== Segment start ==

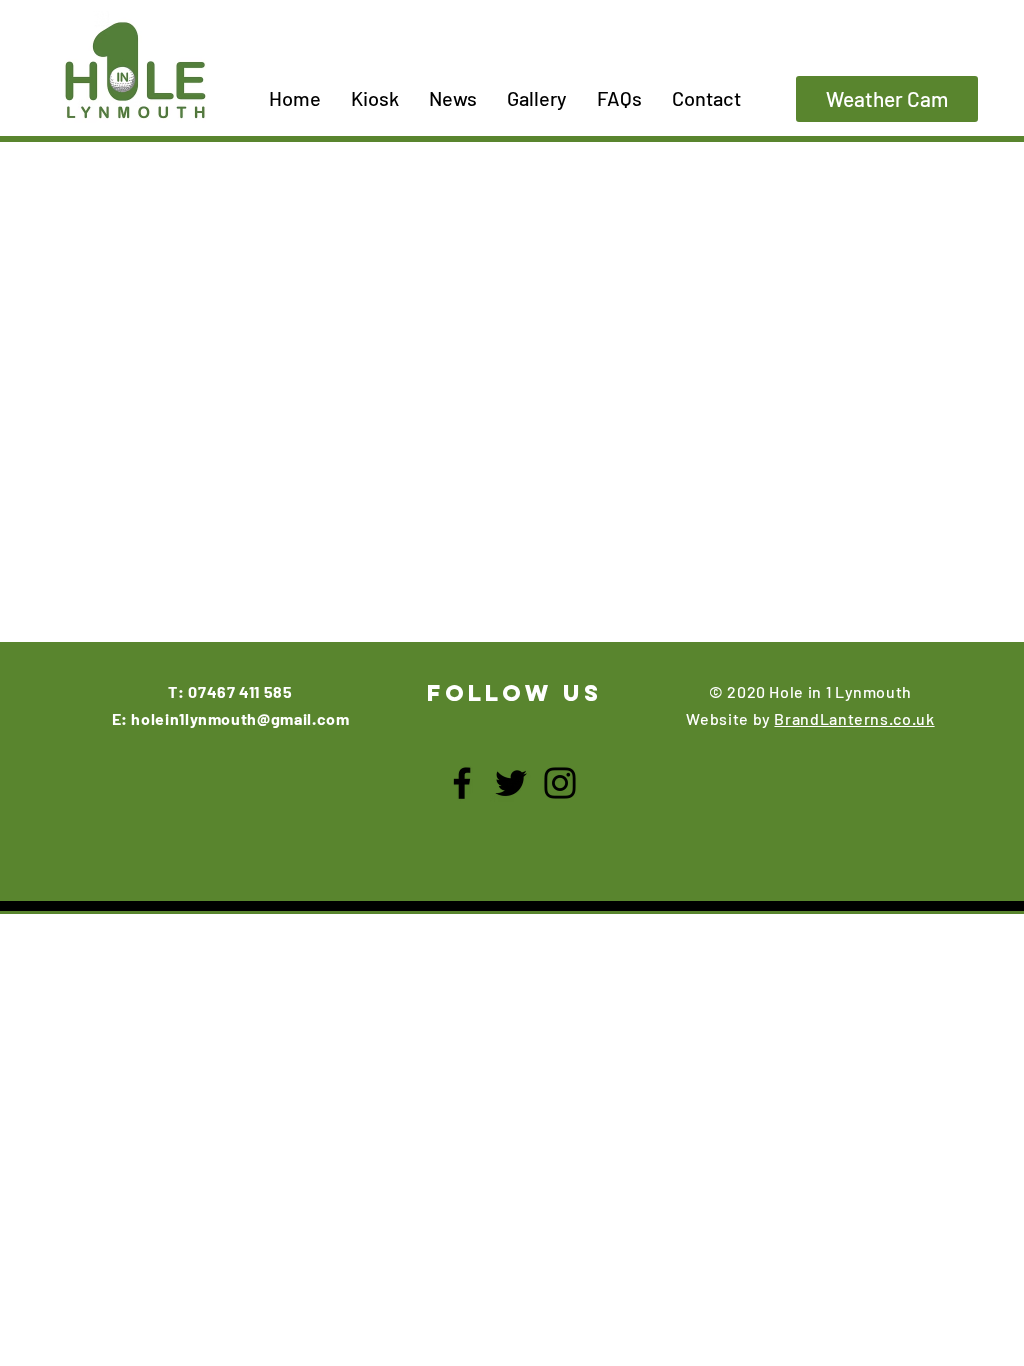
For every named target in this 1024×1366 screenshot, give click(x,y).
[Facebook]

== Segment end ==
== Segment start ==

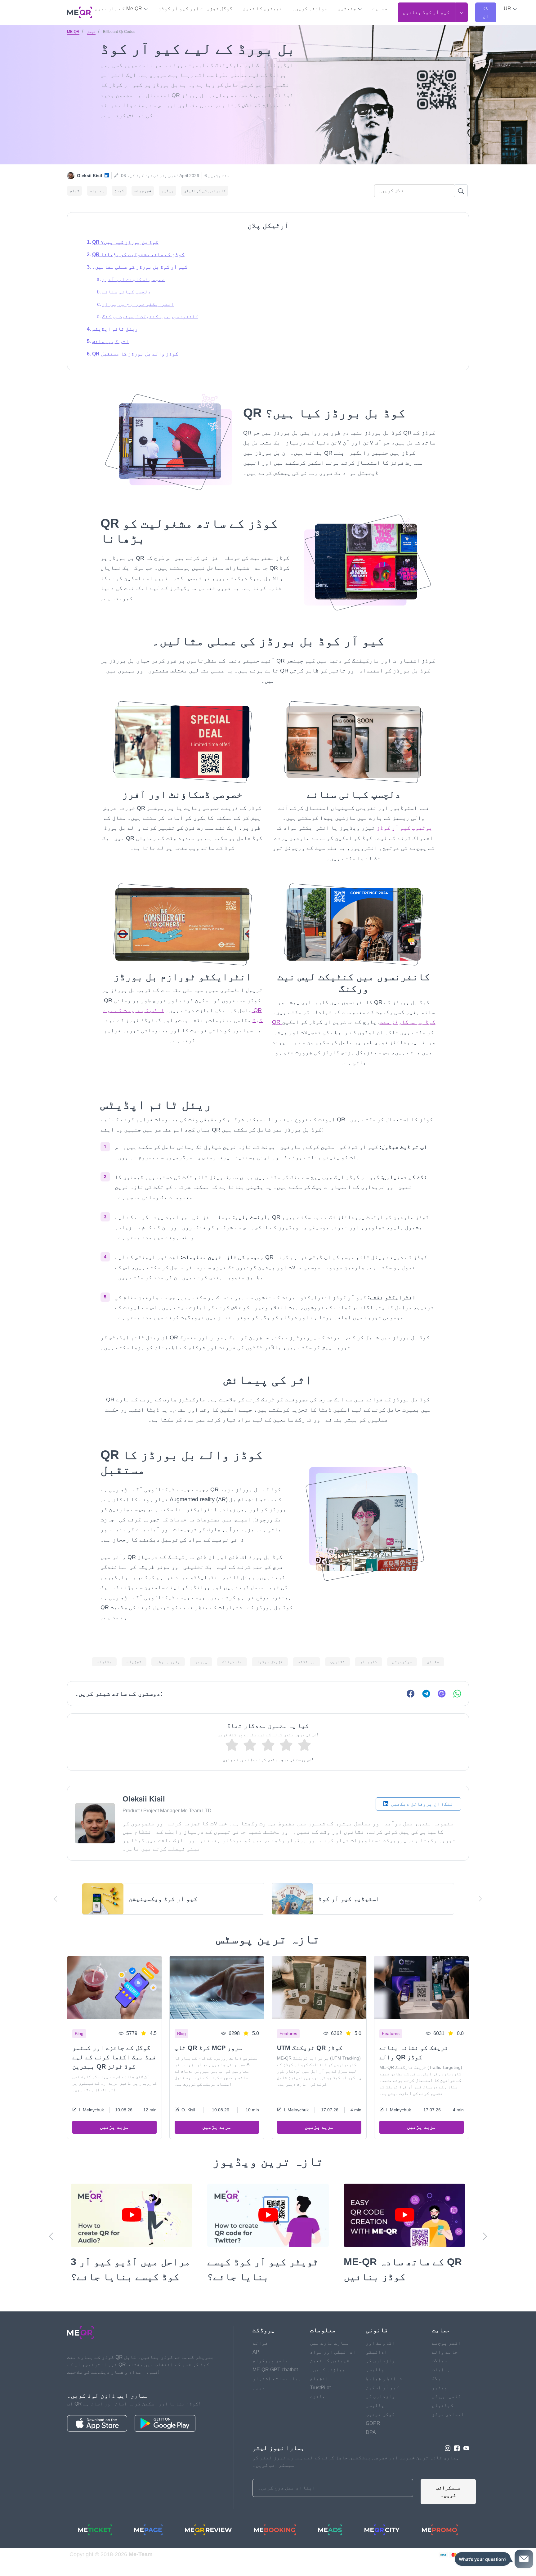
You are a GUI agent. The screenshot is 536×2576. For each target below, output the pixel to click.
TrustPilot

== Segment end ==
== Segment start ==

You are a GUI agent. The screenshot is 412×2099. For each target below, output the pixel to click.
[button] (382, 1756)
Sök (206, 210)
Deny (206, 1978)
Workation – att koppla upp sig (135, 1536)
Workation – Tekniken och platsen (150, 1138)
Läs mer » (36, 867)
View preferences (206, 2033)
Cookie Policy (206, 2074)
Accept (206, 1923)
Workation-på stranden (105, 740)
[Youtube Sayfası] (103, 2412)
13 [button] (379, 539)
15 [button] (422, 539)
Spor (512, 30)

== Segment end ==

[PROBLEM TO WORK ON]:
Would you copy each line of the records that contains "pixel"?

[RESPONSE TO THIS TASK]:
You are a GUI agent. The screenshot is 536×2576. For each target below, output the pixel to click.
You are a GUI agent. The screenshot is 412×2099. For each target below, output the pixel to click.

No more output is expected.